Monday, November 9, 2015

The Desperadoes (Columbia, 1943)

Big, noisy, fast-paced and fun

The Desperadoes came out in 1943, during the war. I am not quite sure when it was shot. Perhaps Glenn Ford got leave from the US Marines to do it. It was Columbia’s first Technicolor picture and no B-movie. They threw budget at it.
Technicolor. Wow.
Directed by Charles Vidor (only two Westerns, this and The Arizonian in 1935), it had Randolph Scott and Claire Trevor topping the bill but they were rather upstaged by the romance between the dashing young Glenn Ford, 27, and luscious Evelyn Keyes (who was the director’s wife). She wears leather riding pants and… Oh, sorry, where was I? Glenn had had his chance at Claire Trevor two years before in Texas, though had to fight William Holden for her.

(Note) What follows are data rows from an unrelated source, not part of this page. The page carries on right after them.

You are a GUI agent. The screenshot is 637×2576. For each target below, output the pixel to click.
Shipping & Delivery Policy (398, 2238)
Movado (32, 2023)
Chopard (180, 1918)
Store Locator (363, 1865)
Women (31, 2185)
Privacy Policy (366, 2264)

This time he’s not interested; he's after Evelyn.
Randy, Glenn - together
It’s a working of a Max Brand story. Glenn is Cheyenne Rogers, outlaw, who calls himself ‘Bill Smith’. He knows the sheriff (Randy) from way back. Of course Glenn is a good outlaw. He was forced into crime and is really decent. You know.

There’s a scam going on. The evil banker Clanton (good old Porter Hall) – the name Clanton is enough to mark him out as a baddy – is in cahoots – that’s the only word for it, cahoots – with rascally Uncle Willie McLeod (splendid Edgar Buchanan) who appears a harmless, cheery sort of bloke but is actually, as I say, in cahoots with slimy banker Clanton. Their scheme is to pay some bank robbers to raid the bank but remove the cash first. They then pay out the poor account holders at 50¢ on the dollar, gaining their gratitude, and pocket the rest. Damned clever.
Rootin', tootin' AND romance
Seizing the opportunity of Cheyenne's riding into town, they decide to blame him for the robbery, the cads. But brave Sheriff Randy and also Alison, Uncle Willie’s niece (Keyes) - who is not in on the sting - believe Cheyenne to be innocent…

With the unusually healthy Columbia budget he was allowed, Vidor threw in every known Western device: bank robbery, bar room brawl, stampede, explosions, the whole nine yards. And of course much is made of the color. It’s nice photography, in fact (George Meehan).
Young Glenn
We have a big cast, including four principals (Scott, Trevor, Ford, Keyes), but also Buchanan, and Guinn ‘Big Boy’ Williams as an explosives expert.

All in all, no one would claim that this is an epic Western. I mean it’s not John Ford or anything. But it’s big, noisy, fast-paced and fun, and the actors, especially Ford and Buchanan, and Randy obviously, are excellent.

And if they talk about Custer’s last stand in a picture set in 1863, well, who cares? You want history? Read a history book.



  1. I always liked this picture a lot -- and Ford is so-ooooo young that he is almost unrecognizable!

  2. Yes, it's a lot of fun.
    Early days for Glenn but he was setting out on the trail to becoming one of the greatest Western actors of them all.